──────── Selected text ────────

I recall Jack Shepherd visiting a cathouse in Macau. From memory, it’s only for business, never for fun.
Jack could have just dished up the best of Bangkok by a long shot.
The whores are fatter.
Who would ever have guessed?
His description of Nana Plaza is clinically precise. Once a lawyer, always a lawyer.
What better place to meet 3 or four hundred sweety aging Caucasians with one goal in mind.
But the times are a changing. Menus offering French cuisine at Nana Plaza just don’t rub well with some punters.
On another wonderful detour, have you ever heard of the Jungle Jim Syndrome?
This is my interpretation of it.
They are the nasty, hypocritical and petty specimens called expats. They are the type who say if you write anything bad about Thailand, they’ll track you down and break your skull.They are the type who will snitch on you to the Thais to curry more favor. They are the type who are beyond reasoning, especially when it’s going to jeopardize their access to the big tits and easy money.
It’s all here in Don’t Get Caught and is a little masterpiece of expat psychology.
Only the brave and smart escape. The dullards who stay just get fatter and Thai-witted.
It’s also called the Bangkok Syndrome.
But Jack has seen it all before and he’s prepared.
And here’s a few tips on the language syndrome. Play dumb, the dumber the better. Let the Thais abuse you in their own language and smile when they lie through their teeth and translate it as a harmless saying.
Watch Jack give it back when the military asked to see his passport. He was lucky he didn’t get a bullet to his head, a few times.
What Thais think as a lethal linguistic weapon, old Asian hands like Jack consider childish and mildly amusing. There are ways to deal with Thais, and there are other ways. I prefer Jack’s.

──────── Provided data ────────

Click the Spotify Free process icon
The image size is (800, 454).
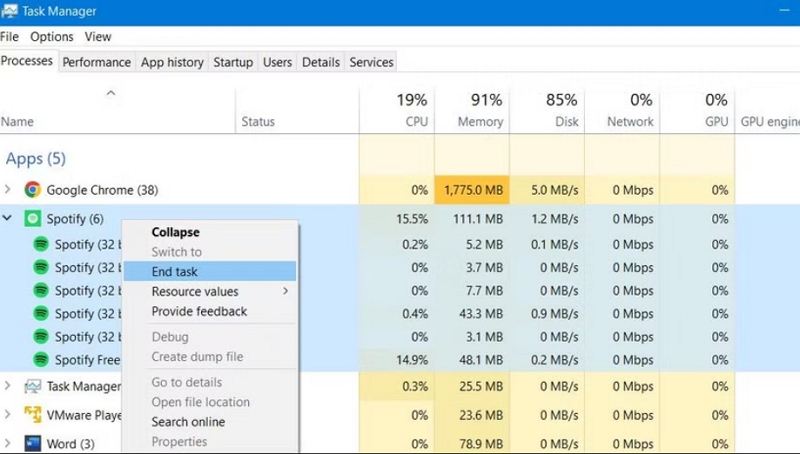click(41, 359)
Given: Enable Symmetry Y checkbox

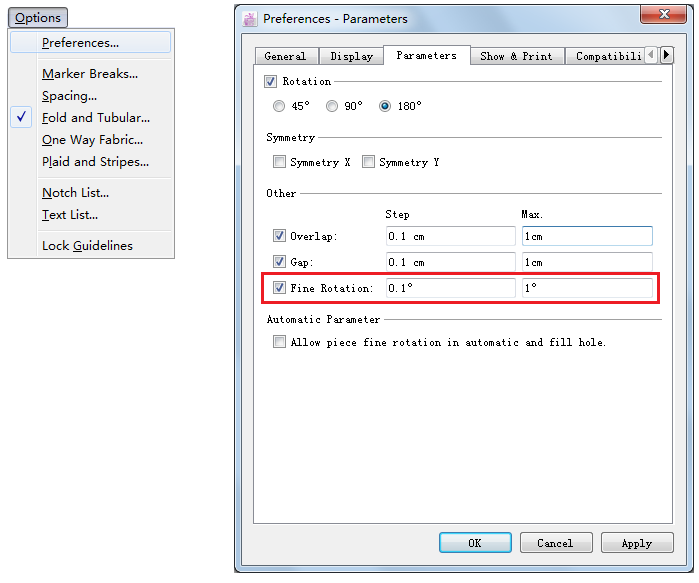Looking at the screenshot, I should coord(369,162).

────────

What is being asked:
From the piece on Don't Get Caught, return the passage that begins with the words "What better place" and ends with "Jungle Jim Syndrome?". The records have no connection to the piece on Don't Get Caught.

Answer to the exercise:
What better place to meet 3 or four hundred sweety aging Caucasians with one goal in mind.
But the times are a changing. Menus offering French cuisine at Nana Plaza just don’t rub well with some punters.
On another wonderful detour, have you ever heard of the Jungle Jim Syndrome?